Home Health & Hospice Week

Labor Law:

Say Goodbye To Companionship Exemption Under Proposal

Watch out for related lawsuits, attorney warns.

Get ready to shoulder a whole new administrative burden of tracking and limiting aides' hours, if a new proposal from the Department of Labor is finalized as is.

On Dec. 15, the DOL released a proposed rule that will eliminate the companionship exemption for any home care workers employed by a third party -- i.e., any staff of home health agencies and private duty agencies. Observers had expected a change to the companionship exemption, since the Obama administration has been signaling that intention for years (see Eli's HCW, Vol. XVIII, No. 22, p. 170).

Background: The companionship exemption exempts "companion" workers from Wage and Hour rules mandated by the Fair Labor Standards Act, which require overtime payment and minimum wage. "Over time, home health aides have been absorbed into the FLSA's exemption for companionship and live-in domestic services," explains attorney Emily Miller with Cozen O'Connor in Philadelphia.

President Obama heralded the change in a press conference. Under current Wage and Hour rules mandated by the Fair Labor Standards Act, "you can wake up at 5:00 in the morning, care for somebody every minute of the day, take the late bus home at night, and still make less than the minimum wage," the president commented. "And this means that many home care workers are forced to rely on things like food stamps just to make ends meet. That's just wrong."

That may indeed be wrong, but this administrative change is unlikely to do much to help it (see related story, p. 3). Workers won't receive much in overtime payment because HHAs will begin limiting hours to avoid OT pay, notes attorney Elizabeth Zink-Pearson with Pearson & Bernard in Covington, Ky. And the vast majority of HHAs already pay their aides more than minimum wage, so that portion of the rule is largely moot.

Even the DOL acknowledges in the proposed rule that it expects agencies to limit workers' hours to less than 40 per week. "Employees who used to exceed 40 hours of work per week will work fewer hours, transferring income to fellow workers who will absorb the extra hours," the rule notes.

The HHA could pay the worker overtime if a private pay client agrees to the extra costs, notes attorney John Gilliland II with The Gilliland Law Firm in Indianapolis. But that will be rare. "Very few patients/families can afford the overtime pay," Gilliland points out.

The cost: The DOL estimates that this rule will cost HHAs about $29 million and payors, including patients and families, about $27 million.

Just What HHAs Need -- More Paperwork

The main burden on agencies from this rule won't be OT pay itself, expects attorney Stephen Zweig with Ford & Harrison in New York City. It will be accurately tracking aides' hours in the home and managing scheduling to avoid triggering OT with work weeks exceeding 40 hours. "This will change operations dramatically" for agencies that currently use the companionship exemption, Zweig says.
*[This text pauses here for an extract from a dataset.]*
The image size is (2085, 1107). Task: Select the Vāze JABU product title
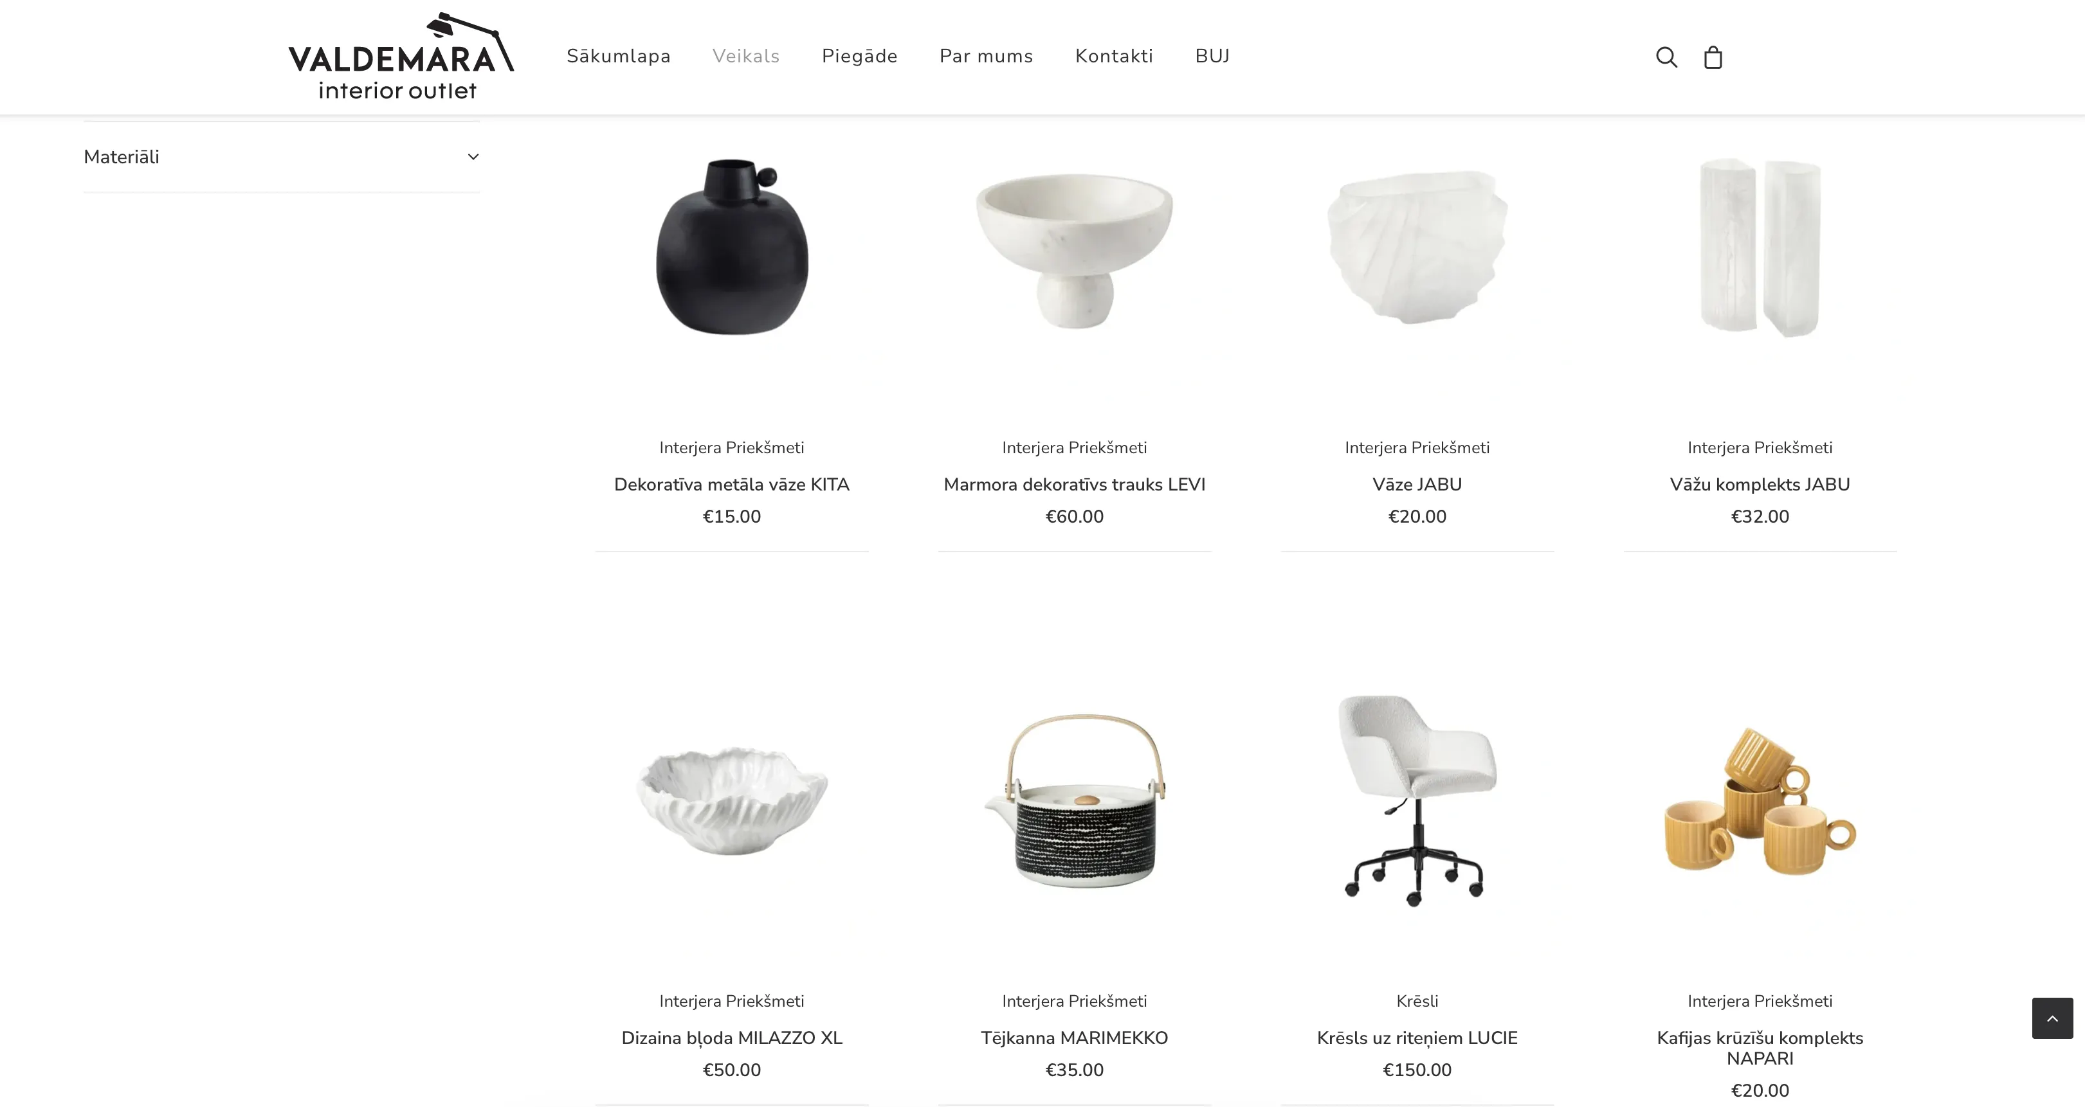(1416, 485)
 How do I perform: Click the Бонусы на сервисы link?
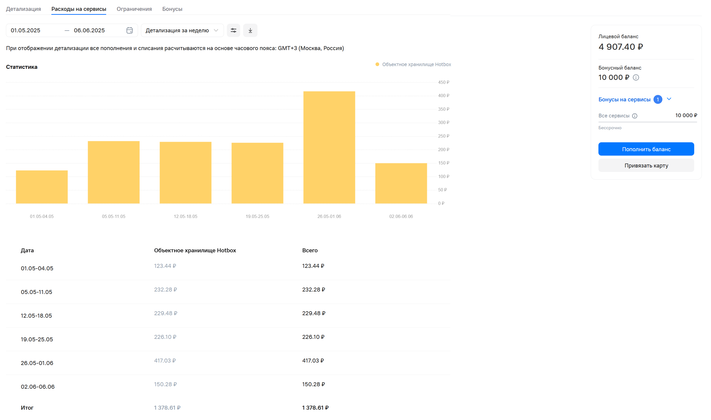624,100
"If finalized, this rule would mean that HHAs must track aides' hours worked and ensure that they receive overtime payment for hours in excess of 40," Miller says.

Watch out: If you fail to track hours accurately, you will be courting a major risk, Zweig warns: a FLSA lawsuit from employees. HHAs may be especially vulnerable to such lawsuits because the work hours take place not in a centralized location with supervision on site, but rather behind closed doors in a client's private home with no supervision, he says.

Under federal law, FLSA lawsuits can go back three years, Zweig notes. But state laws may permit lawsuits to reach back even further. For example, in New York State they can go back six years. "That's how you get enormous numbers being sued for," he says. Class action lawsuits can result in losses totaling hundreds of thousands of dollars.

Tracking aide hours closely is rife with potential problems, Zweig predicts. For example, agencies may require employees to sign in and out on a payroll sheet and notify a supervisor or scheduler of additional hours that would cause them to exceed the OT limit. But getting employees to comply with those rules may prove difficult.

In some cases, aides may have a hard time avoiding OT hours for unexpected reasons. For example, a doctor visit they are attending with their client may run long, or the client may need them during their scheduled lunch period, Zweig offers. Then the payor will be on the hook for the OT.

Private payors won't be the only ones who feel pain from this change. "HHAs who use this exemption primarily do so to provide Medicaid waiver services where the margins are so slim that the OT will take them out," Zink-Pearson notes. "To continue those services, especially in a climate where states are slashing reimbursement, the only answer will be to assure that workers do not exceed 40 hours of work."

Impact: "State Medicaid budgets will be hard hit due to the large increase in the cost of personal care/companion type services when overtime pay is involved," Gilliland predicts.

Home care providers in some states won't feel much effect from this new proposal. That's be-cause about 20 states already don't have this exemption under state law, notes the National Association for Home Care & Hospice.

Note: The proposed rule is online at www.dol.gov/whd/flsa/CompanionshipNPRM.pdf.